123movies Beauty And The Beast May 2026

Rating: 10/10. A tale as old as time, and a perfect date night movie (yes, even on a laptop screen).

There are Disney movies you watch, and then there are Disney movies that watch you —changing and deepening as you age. Beauty and the Beast belongs to the latter category. Streaming it again (shout out to 123movies for keeping this gem accessible), I was struck by how this film isn’t just a cartoon; it’s a near-operatic masterpiece about patience, redemption, and the radical act of loving someone before they’ve fixed themselves.

Let’s talk about the villain, because Gaston is scarier now than he was in 1991. He is the handsome, charismatic, entitled populist. His song “Gaston” is a drinking anthem for fragile masculinity. He literally says: “It’s not right for a woman to read. Soon she starts getting ideas … and thinking .” In 2024, this character is terrifyingly relevant. He doesn’t want Belle; he wants the idea of Belle as a trophy. He leads a mob not out of fear of a Beast, but out of rage that a monster is loved when he is not. The climax—the rain-soaked fight on the castle rooftops—is a brutal, visceral piece of action animation. 123movies beauty and the beast

Because it’s a film you need to revisit every few years to see who you’ve become. Are you still the provincial girl dreaming of more? Or have you learned to see the prince inside the beast?

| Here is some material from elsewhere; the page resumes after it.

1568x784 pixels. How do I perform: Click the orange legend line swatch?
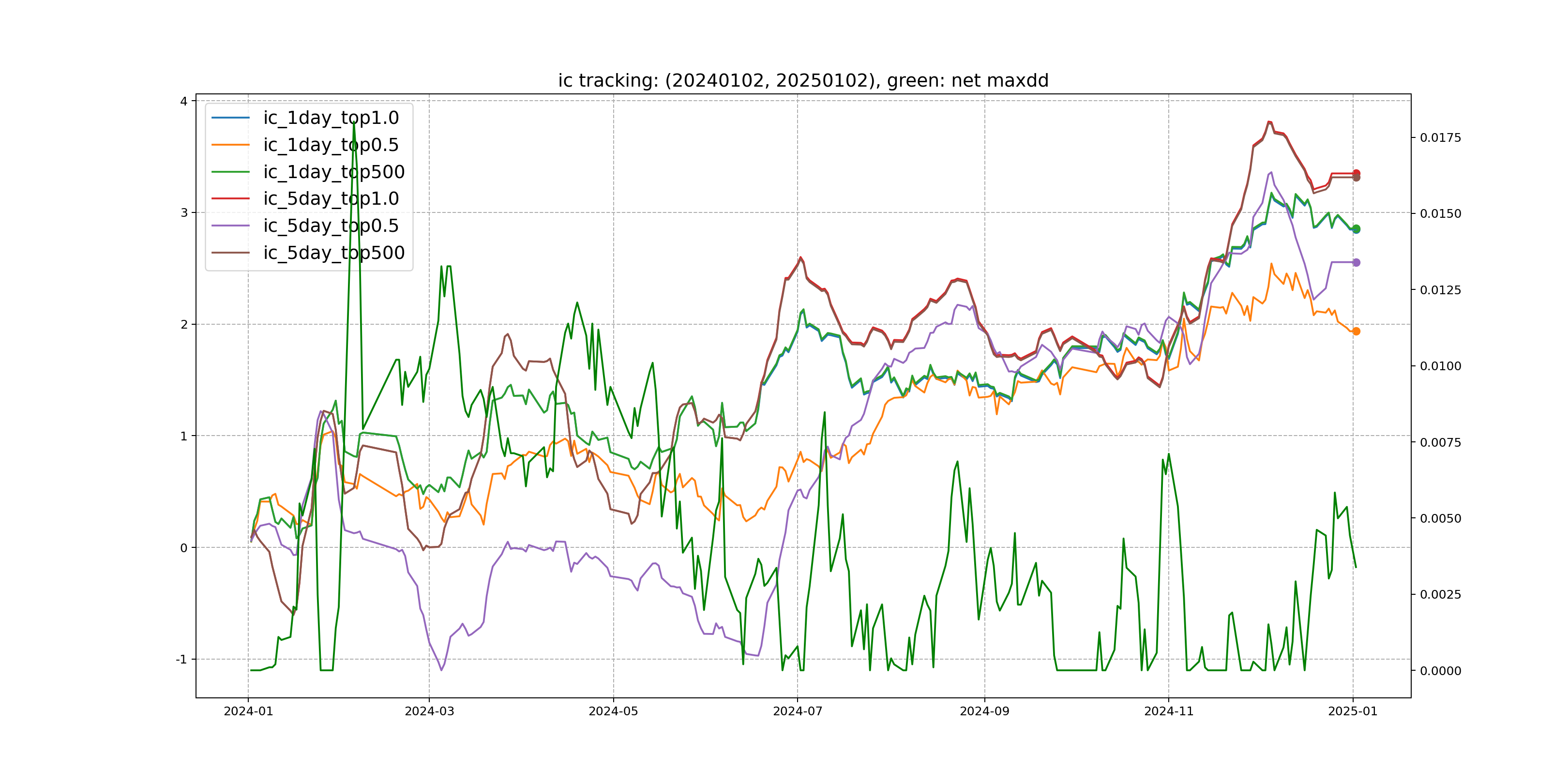click(x=230, y=145)
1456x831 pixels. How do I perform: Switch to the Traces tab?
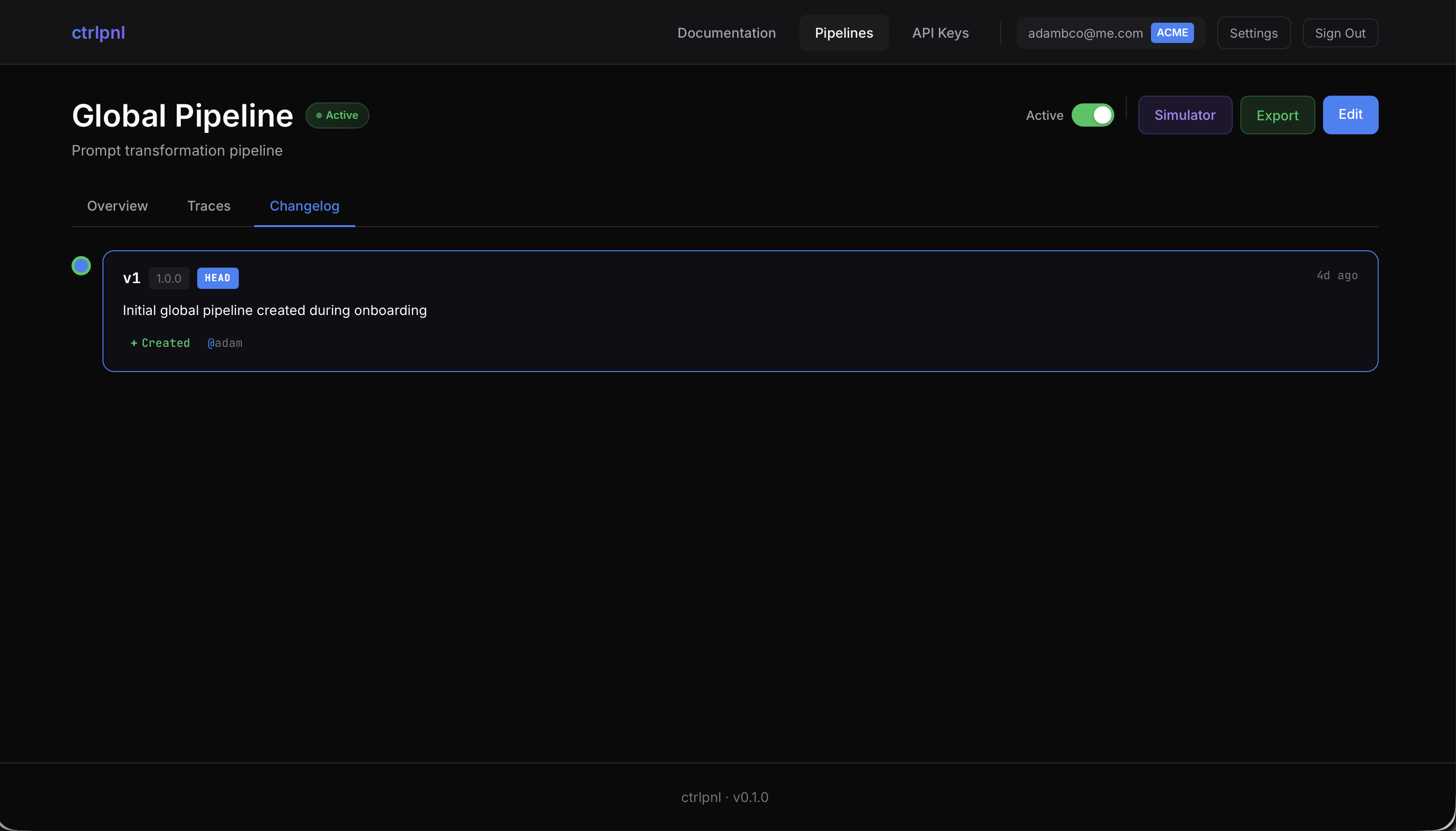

Beauty and the Beast (1991) is not just a children’s movie. It is a film about how true love is an act of will, not an accident of appearance. It teaches that libraries are sexy, that patience is a weapon, and that the real monster is usually the one holding the mirror, not the one hiding in the castle. Rating: 10/10

A Tale as Old as Time, Still Flawless on Repeat Film: Beauty and the Beast (1991) Rating: ★★★★★ (5/5)

Let’s clear the air immediately. Modern cynics love to label this film “Stockholm Syndrome.” Watching it closely, that accusation crumbles. Belle isn’t a captive who grows to love her captor; she’s a hostage who refuses to eat with him, steals his rose, and repeatedly calls out his ugliness—not his looks, but his temper . She only softens when he saves her life from wolves (a literal, not metaphorical, rescue) and begins to change his behavior. The Beast earns her respect, not her pity. That distinction is everything. Beauty and the Beast belongs to the latter category

His transformation is not the magic spell at the end; it’s the moment he lets Belle go to save her dying father. He chooses her happiness over his own survival. That is love. That is heroic. And the tear-jerking “I let her go” moment is more powerful than any villain’s death.